HERE’S a line you won’t often see inthese columns: thank you Chelsea.
Four-midable week in Red as ‘clasico’ approaches

Their demolition of the Blue Moonies on Saturday capped a marvellous day for Reds, during which United achieved a four-by-four centennial feat whilst breakaway FCUM produced one of their greatest-ever performances to go into their Unibond Division’s top two.

I haven’t mentioned FC for some time but they are not only still hanging in there but are thriving; so much for those who said a resurgent MUFC would finish them support-wise.

Speaking of premature obits, incidentally, I note you don’t hear quite so much slagging of Avram Grant anymore, do you?

As I wrote in his defence at the time of The Fall, too many hacks and fans seemed to have forgotten that the source of CFC’s power was always Roman’s roubles, not Jose’s supposed genius. Another case, of course, of classic blinkered short-termism, the subject of my rant last week. In fact, aside from a tawdry kiss and tell, I don’t think I have even read Mourinho’s name in print for a fortnight. Football moves on even faster than a relieved divorcee, it seems. The 6-0 at The Bridge comes as some relief to me, given that I suggested recently that an asteroid strike would be likelier than a City CL finish, although naturally one doesn’t welcome the thought that Chelsea might, after all, be back in the reckoning this season.

Not least as we were looking forward to boxing this campaign off as a straightforward “clasico”: us versus Arsenal, with the first summit meet due on Saturday.

You can forgive the duopolistic selfishness, surely, when you recall the past epic mano-a-mano marathons: 1998, 1999, 2002, 2003, 2004 — every one a twisting, turning thriller, most to the wire.

Indeed, it surprises some to realise that when it comes to real season-long battling, our history with the Gunners is much richer than the one we share with our main historical rivals Liverpool.

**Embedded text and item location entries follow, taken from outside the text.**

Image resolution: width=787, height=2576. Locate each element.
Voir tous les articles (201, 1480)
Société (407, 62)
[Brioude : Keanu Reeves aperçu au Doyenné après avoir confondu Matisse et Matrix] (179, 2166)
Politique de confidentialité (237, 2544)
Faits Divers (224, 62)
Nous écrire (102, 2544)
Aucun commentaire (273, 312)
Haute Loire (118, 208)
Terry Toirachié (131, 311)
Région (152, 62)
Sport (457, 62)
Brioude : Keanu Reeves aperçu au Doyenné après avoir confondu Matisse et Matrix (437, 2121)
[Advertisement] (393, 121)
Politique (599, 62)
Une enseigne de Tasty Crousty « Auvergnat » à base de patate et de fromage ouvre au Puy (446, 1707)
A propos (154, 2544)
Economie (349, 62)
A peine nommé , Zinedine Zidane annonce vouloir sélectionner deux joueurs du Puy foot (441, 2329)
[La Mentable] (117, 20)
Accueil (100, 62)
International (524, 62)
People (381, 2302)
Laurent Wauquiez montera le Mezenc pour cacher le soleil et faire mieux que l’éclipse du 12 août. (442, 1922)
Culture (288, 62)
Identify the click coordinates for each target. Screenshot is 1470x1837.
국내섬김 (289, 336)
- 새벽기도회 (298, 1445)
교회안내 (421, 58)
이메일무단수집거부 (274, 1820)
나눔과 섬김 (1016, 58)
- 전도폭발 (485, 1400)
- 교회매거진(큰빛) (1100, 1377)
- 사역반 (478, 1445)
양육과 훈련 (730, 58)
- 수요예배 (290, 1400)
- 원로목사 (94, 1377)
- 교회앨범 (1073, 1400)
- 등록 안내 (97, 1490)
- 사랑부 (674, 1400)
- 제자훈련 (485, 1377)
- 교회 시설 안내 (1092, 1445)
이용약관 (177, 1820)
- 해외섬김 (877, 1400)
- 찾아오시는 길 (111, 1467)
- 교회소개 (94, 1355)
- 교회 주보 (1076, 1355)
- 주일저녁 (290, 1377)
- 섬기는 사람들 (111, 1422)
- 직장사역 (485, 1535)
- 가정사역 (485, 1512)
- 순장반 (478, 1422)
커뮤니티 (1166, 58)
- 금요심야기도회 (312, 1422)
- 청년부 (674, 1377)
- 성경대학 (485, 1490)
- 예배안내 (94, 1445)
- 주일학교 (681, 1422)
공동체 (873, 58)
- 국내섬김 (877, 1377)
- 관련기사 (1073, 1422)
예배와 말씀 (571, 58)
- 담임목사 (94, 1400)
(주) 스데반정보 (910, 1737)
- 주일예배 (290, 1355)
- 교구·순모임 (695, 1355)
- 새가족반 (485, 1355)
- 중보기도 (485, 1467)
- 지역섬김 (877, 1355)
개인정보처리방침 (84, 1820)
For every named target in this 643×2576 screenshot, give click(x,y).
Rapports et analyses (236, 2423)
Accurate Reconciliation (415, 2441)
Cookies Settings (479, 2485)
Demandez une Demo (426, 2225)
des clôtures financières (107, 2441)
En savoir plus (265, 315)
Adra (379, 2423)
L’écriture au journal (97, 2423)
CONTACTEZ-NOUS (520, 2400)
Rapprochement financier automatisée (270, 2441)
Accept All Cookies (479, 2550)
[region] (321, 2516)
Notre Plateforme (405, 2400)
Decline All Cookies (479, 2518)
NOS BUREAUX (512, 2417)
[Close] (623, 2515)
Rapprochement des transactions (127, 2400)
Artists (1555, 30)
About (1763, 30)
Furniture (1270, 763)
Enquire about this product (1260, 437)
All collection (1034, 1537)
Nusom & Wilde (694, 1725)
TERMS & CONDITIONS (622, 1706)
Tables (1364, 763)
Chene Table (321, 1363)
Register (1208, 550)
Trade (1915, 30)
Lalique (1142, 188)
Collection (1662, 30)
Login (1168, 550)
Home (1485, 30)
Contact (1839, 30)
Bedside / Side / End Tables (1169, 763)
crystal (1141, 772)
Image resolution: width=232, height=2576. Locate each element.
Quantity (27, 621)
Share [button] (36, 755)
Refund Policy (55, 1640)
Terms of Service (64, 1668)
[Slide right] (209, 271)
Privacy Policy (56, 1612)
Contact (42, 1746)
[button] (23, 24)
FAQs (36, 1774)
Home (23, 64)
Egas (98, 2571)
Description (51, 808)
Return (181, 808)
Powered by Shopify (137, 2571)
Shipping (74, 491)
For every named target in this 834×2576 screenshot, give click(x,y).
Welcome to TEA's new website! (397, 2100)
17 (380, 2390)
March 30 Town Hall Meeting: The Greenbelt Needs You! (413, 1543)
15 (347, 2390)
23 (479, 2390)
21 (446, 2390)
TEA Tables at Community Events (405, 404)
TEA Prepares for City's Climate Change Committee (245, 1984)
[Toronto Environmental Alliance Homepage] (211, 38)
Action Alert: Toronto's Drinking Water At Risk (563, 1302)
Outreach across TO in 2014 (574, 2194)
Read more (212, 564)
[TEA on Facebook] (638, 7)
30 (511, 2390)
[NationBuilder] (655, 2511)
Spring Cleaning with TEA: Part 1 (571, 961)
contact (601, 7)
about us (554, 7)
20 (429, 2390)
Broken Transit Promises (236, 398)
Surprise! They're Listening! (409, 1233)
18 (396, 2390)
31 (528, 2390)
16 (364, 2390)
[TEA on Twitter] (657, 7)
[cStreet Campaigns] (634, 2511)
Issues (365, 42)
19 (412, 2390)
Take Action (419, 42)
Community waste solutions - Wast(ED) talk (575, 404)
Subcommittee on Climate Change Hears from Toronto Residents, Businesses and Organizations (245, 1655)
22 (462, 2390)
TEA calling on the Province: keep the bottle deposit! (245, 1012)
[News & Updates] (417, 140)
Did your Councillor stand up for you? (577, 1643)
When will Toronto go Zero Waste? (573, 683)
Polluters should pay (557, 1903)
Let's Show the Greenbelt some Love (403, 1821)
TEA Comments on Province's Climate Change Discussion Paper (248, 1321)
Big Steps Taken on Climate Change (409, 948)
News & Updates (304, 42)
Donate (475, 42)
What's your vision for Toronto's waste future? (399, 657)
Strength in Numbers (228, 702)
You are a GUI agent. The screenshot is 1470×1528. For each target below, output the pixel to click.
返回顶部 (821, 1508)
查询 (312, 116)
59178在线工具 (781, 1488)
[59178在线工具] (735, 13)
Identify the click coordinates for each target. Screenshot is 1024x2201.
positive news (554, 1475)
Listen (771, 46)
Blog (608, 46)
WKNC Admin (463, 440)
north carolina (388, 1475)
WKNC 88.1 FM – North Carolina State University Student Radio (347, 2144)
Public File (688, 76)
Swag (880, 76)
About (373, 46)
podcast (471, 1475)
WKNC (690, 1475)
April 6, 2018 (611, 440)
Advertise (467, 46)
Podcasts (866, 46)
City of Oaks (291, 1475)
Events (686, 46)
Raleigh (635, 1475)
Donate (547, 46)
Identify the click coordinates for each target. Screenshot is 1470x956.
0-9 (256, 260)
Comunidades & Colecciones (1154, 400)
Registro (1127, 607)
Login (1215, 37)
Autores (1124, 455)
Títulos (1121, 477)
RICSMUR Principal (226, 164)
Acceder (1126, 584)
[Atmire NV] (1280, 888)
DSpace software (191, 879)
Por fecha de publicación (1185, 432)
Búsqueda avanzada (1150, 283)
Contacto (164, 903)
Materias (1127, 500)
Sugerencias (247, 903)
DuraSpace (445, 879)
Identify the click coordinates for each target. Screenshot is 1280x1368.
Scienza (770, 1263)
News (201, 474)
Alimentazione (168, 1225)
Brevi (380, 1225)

Certainly the prospect of Saturday has us all slavvering in a fashion that doesn’t quite apply to an Anfield clash. You don’t expect a good game with Liverpool. Whereas Saturday could, conceivably, be an unforgettable encounter, such has been the form and approach of the combattants this year. For once, the PL might just justify its endless nauseating hype.

Clearly a repetition of much of what we saw against Middlesborough would be most welcome at the Emirates, especially the goal quality and the interplay of the golden boys (Rooney, Tevez, Anderson, Nani) but obviously we can do without the comedy defending.

(Rio’s befuddled ballwatching for their goal is particularly not recommendable). A 2-2 draw would be fine, thanks.

Though Fergie will be demanding a lot more, such is his mood. Forget centennial — he was sounding positively millennial at the weekend, verging on the Third Reich with his declared intent to make us “the number one club in the country, Europe and the world”. (For a moment I wondered if, like a kid on an envelope, he was going to add “and the galaxy, the cosmos, the universe...”) But you can hardly blame him for the pan-annexing confidence. Two years ago this week, he was about to expel Roy Keane from a club in meltdown and was confiding in Bobby Robson that he might quit — as others predicted the sack, including a recent club director.

Now look at him: even facing a minor injury crisis, his boys can’t stop scoring; they go to a cauldron like Kiev and threaten a cricket score. Serendipity walks arm-in-arm with him; he is forced to play Anderson, who had one foot on a loan plane to Lisbon, and the boy’s an instant star.

You can substitute “fat new contract promise” for “loan” now, I suspect.

Who can stop Fergie, eh? Only himself. Unfortunately, he’s well capable of that.